聚合酶链式反应(PCR)扩增和扩增产物克隆（三）

材料、设备及试剂

一、材料

不同来源的模板DNA。

二、设备

移液器及吸头，硅烷化的PCR小管，DNA扩增仪(PE公司)，琼脂糖凝胶电泳所需设备(电泳槽及电泳仪)，台式高速离心机。

三、试剂：

1、10×PCR反应缓冲液：500mmol/L KCl， 100mmol/L Tris·Cl， 在25℃下， pH9.0， 1.0％ Triton X-100。
　　2、MgCl₂ ：25mmol/L。
　　3、4种dNTP混合物:每种2.5mmol/L。
　　4、Taq DNA聚合酶5U/μl。
　　5、T4 DNA连接酶及连接缓冲液。
　　6、经SmaⅠ酶切和加dT的pUC质粒。
　　7、其它试剂：矿物油（石蜡油），1% 琼脂糖，5×TBE，酚:氯仿:异戊醇(25:24:1)，无水乙醇和70％ 乙醇。

操作步骤

一、PCR反应

1、 依次混匀下列试剂

35μl H₂ O
　　5μl 10×PCR反应缓冲液
　　4μl 25mmol/L MgCl2
　　4μl 4种dNTP
　　0.5μl 上游引物（引物１）
　　0.5μl 下游引物（引物２）
　　0.5μl 模板DNA(约1ng)

混匀后离心5秒。

2、将混合物在94℃下加热5分钟后冰冷，迅速离心数秒， 使管壁上液滴沉至管底，加入Taq DNA聚合酶（0.5μl约2.5U），混匀后稍离心，加入一滴矿物油覆盖于反应混合物上。

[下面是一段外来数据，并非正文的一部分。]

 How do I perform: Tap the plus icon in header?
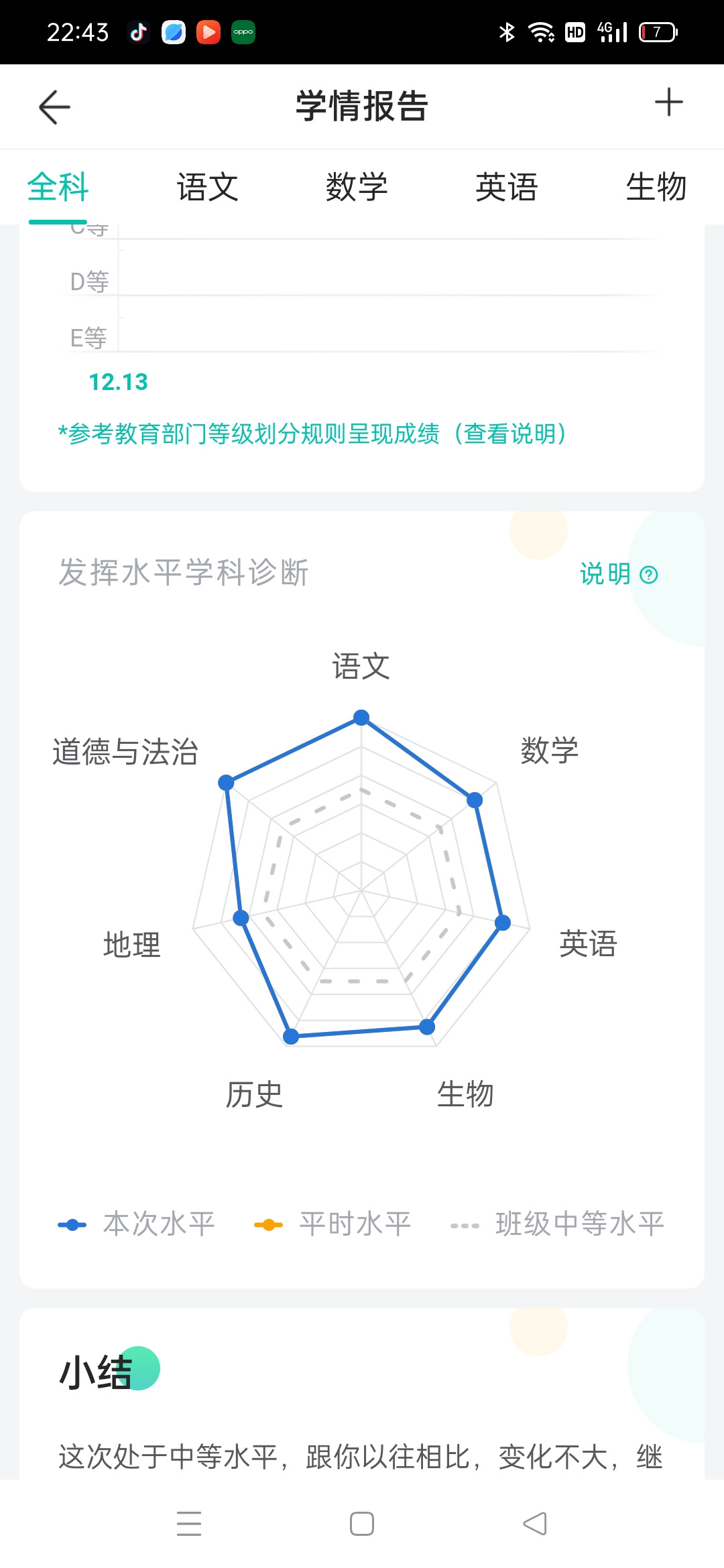(668, 103)
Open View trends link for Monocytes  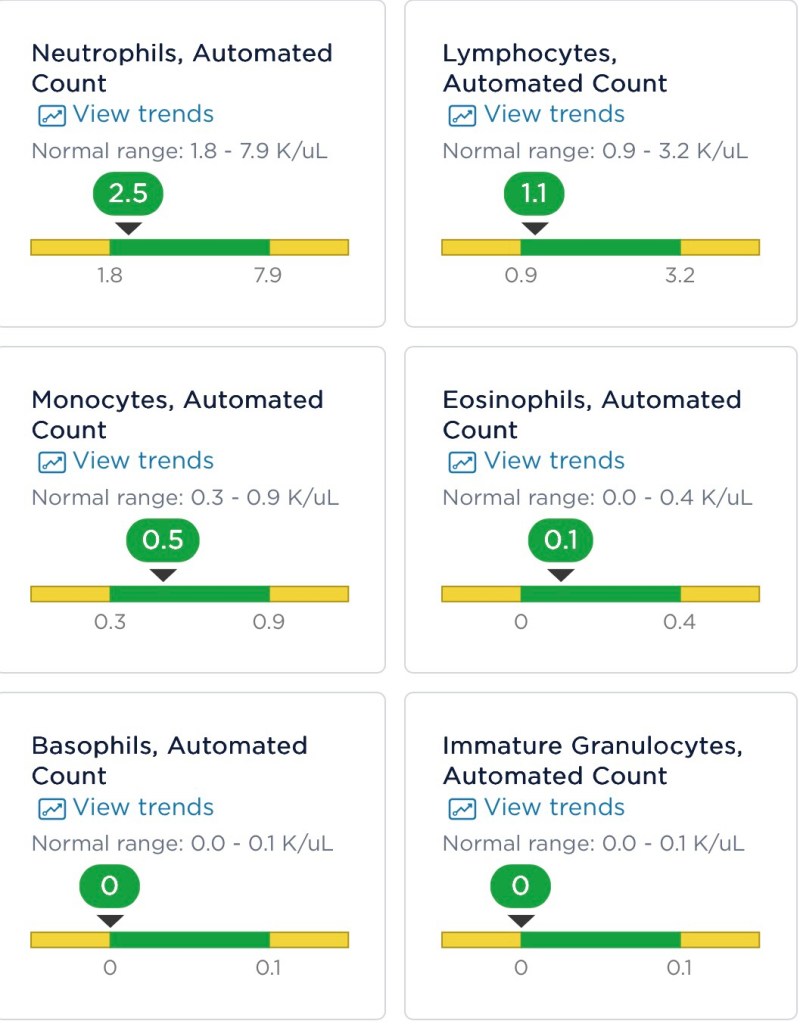pos(143,461)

3、 用94℃变性1分钟，45℃退火1分钟， 72℃延伸2分钟， 循环35轮，进行PCR。最后一轮循环结束后， 于72℃下保温10分钟，使反应产物扩增充分。

二、电泳

取10μl扩增产物用1％琼脂糖凝胶进行电泳分析，检查反应产物及长度。

三、PCR产物的纯化

扩增的PCR产物如利用T-Vector进行克隆，可直接使用，如用平未端或粘性未端连接，往往需要将产物纯化。

（一）酚/氯仿法

1、取反应产物加100μl TE.。
　　2、加等体积氯仿混匀后用微型离心机10000rpm离心15秒，用移液器将上层水相吸至新的小管中. 这样抽提一次， 可除去覆盖在表面的矿物油。
　　3、再用酚:氯仿:异戊醇抽提二次，每次回收上层水相。
　　4、在水相中加300μl 95％乙醇，置-20℃下30min沉淀。
　　5、在小离心机上10000rpm离心10min，吸净上清液。加入1ml 70％乙醇，稍离后，吸净上清液.重复洗涤沉淀2次。将沉淀溶于7ml ddH₂O 中，待用。

（二）Wizard PCR DNA纯化系统

Wizard PCR DNA纯化系统可以快速、有效、可靠地提取PCR扩增液中的DNA，提纯后的DNA可用于测序、标记、克隆等。 该系统中含有的试剂和柱子可供50次PCR产物的纯化，试剂包括：
　　50ml Wizard PCR DNA纯化树脂
　　5ml 直接提取缓冲液
　　50支 Wizard微型柱

1、吸取PCR反应液水相放于1.5ml eppendorf管中。
　　2、加100ml直接提取缓冲液，涡旋混匀。
　　3、加1ml PCR DNA纯化树脂，1分钟内涡旋混合3次。
　　4、取一次性注射器， 取出注塞，并使注射筒与Wizard微型柱连接，用移液枪将上述混合液加入注射筒中，并用注塞轻推，使混合物进入微型柱。
　　5、将注射器与微型柱分开，取出注塞， 再将注射筒与微型柱相连，加入2ml 80%异丙醇，对微型柱进行清洗。
　　6、取出微型柱置于eppendorf管中，12000g离心20秒，以除去微型柱中的洗液。
　　7、将微型柱放在一个新eppendorf管中，加50μl TE或水，静止1分钟后，12000g离心20秒。
　　8、丢弃微型柱，eppendorf管中的溶液即为纯化DNA，存放于4℃或-20℃。